## THINGS TO DO
a - Please set down the passage of the coal exchange piece from "The scenery was" up to and including "own unique paths.", word for word.
b - In the coal exchange piece, list the natural features of the Fayetteville surroundings that reminded Vaishili Patil of the Konkan Coast.

## EXTRACTED TEXT
** Start **

India and Appalachia Coal Community Exchange: Day One

India Delegation in Appalachia

"I feel at home."

This was Vaishili Patil's message to our hosts in Fayetteville, West Virginia during a gathering of shared stories and strategies between activists organizing against mountaintop removal coal mining in Appalachia and activists working to protect communities from dangerous coal projects in India. For Vaishili, the forests, streams, and waterfalls surrounding us reminded her of the Konkan Coast, a small strip of land where local residents are fighting 19 proposed power projects, including 16 coal plants, and what will be the world's largest nuclear plant, in a struggle to preserve their communities, health, and way of life.

The scenery was not the only thing that made Vaishili and the rest of the Indian delegation feel at home. Just as the Americans in the room came from many different backgrounds and places, our partners in India hailed from across their country and became activists through their own unique paths.

** End **

## RECORDED DATA
** Start **

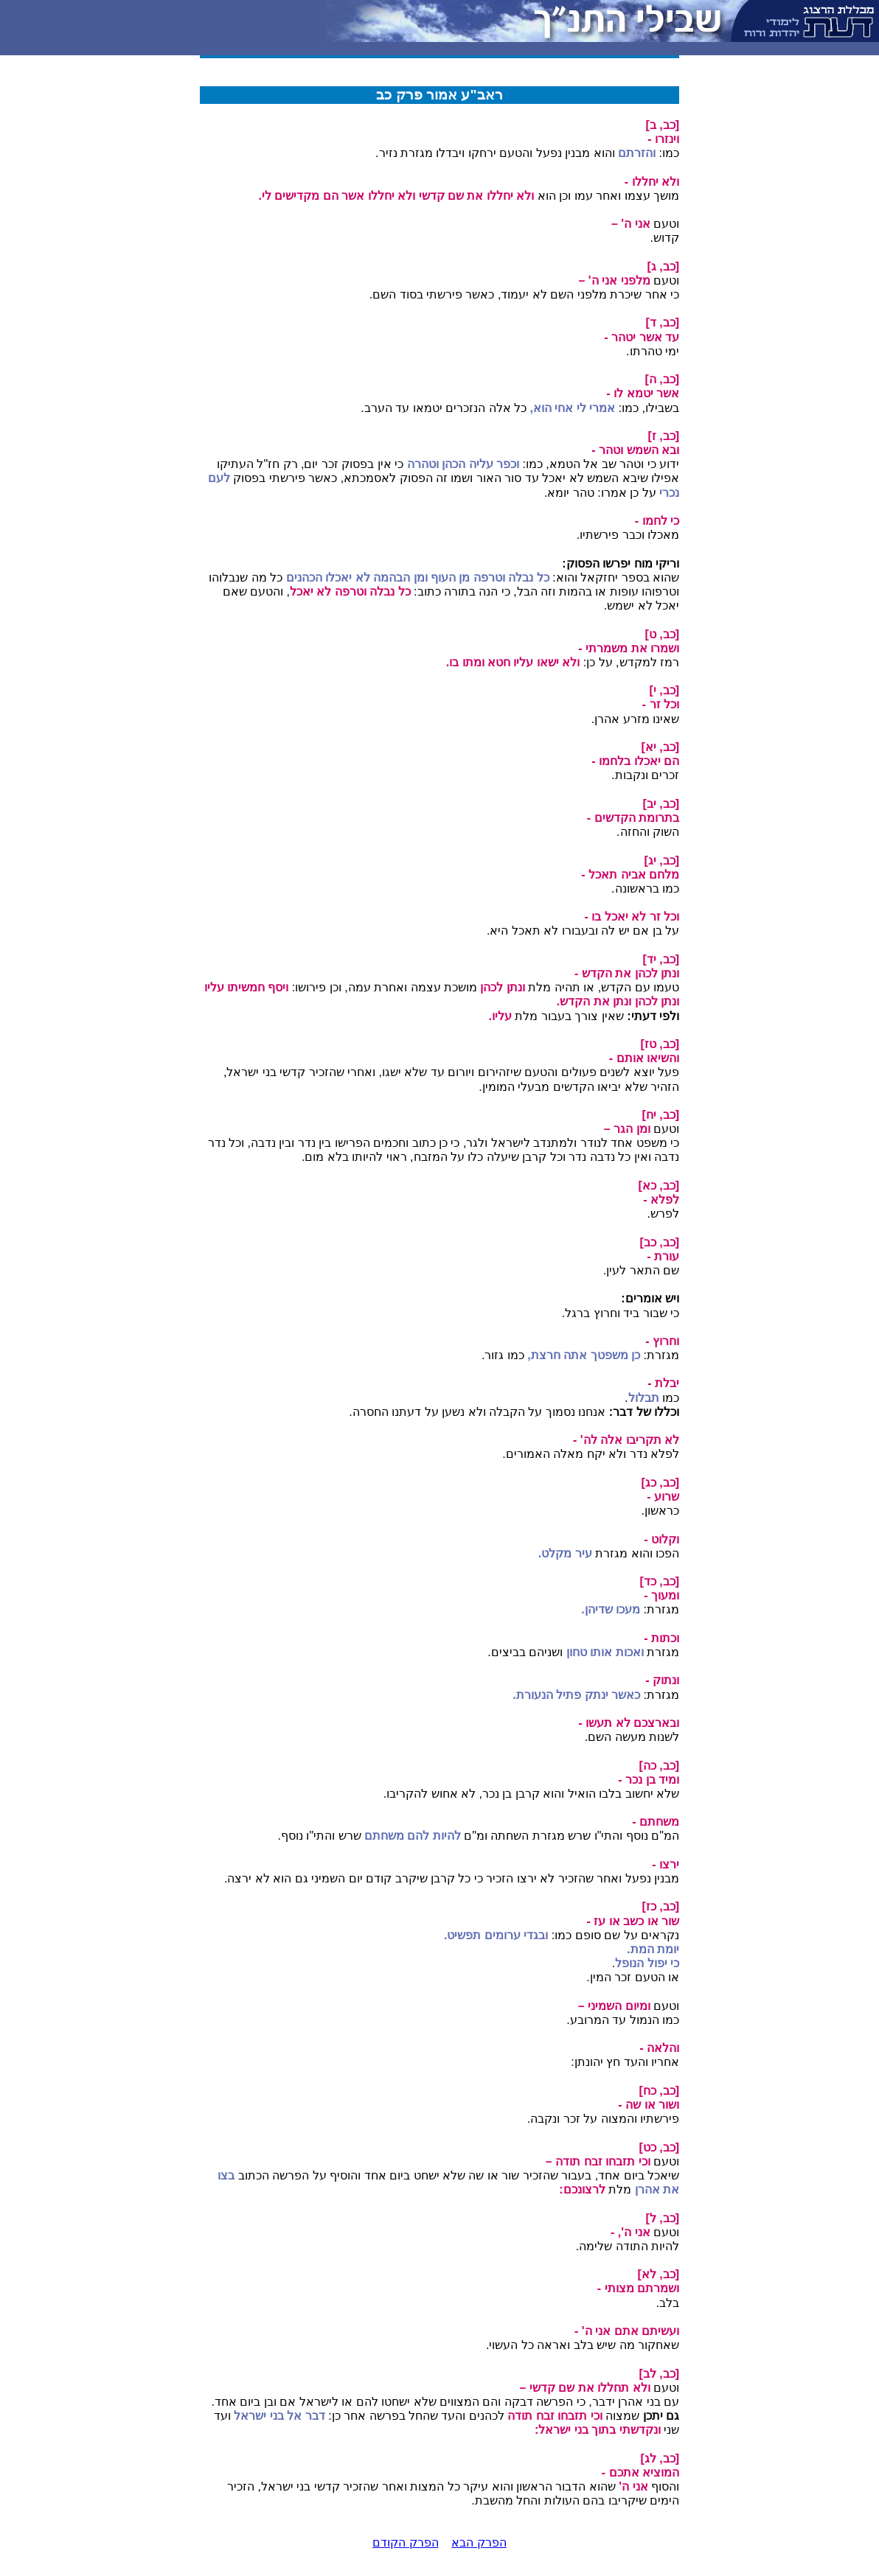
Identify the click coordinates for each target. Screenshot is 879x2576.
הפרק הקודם (405, 2542)
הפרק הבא (478, 2542)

** End **

## REPLIES
a -
The scenery was not the only thing that made Vaishili and the rest of the Indian delegation feel at home. Just as the Americans in the room came from many different backgrounds and places, our partners in India hailed from across their country and became activists through their own unique paths.

b -
Forests
Streams
Waterfalls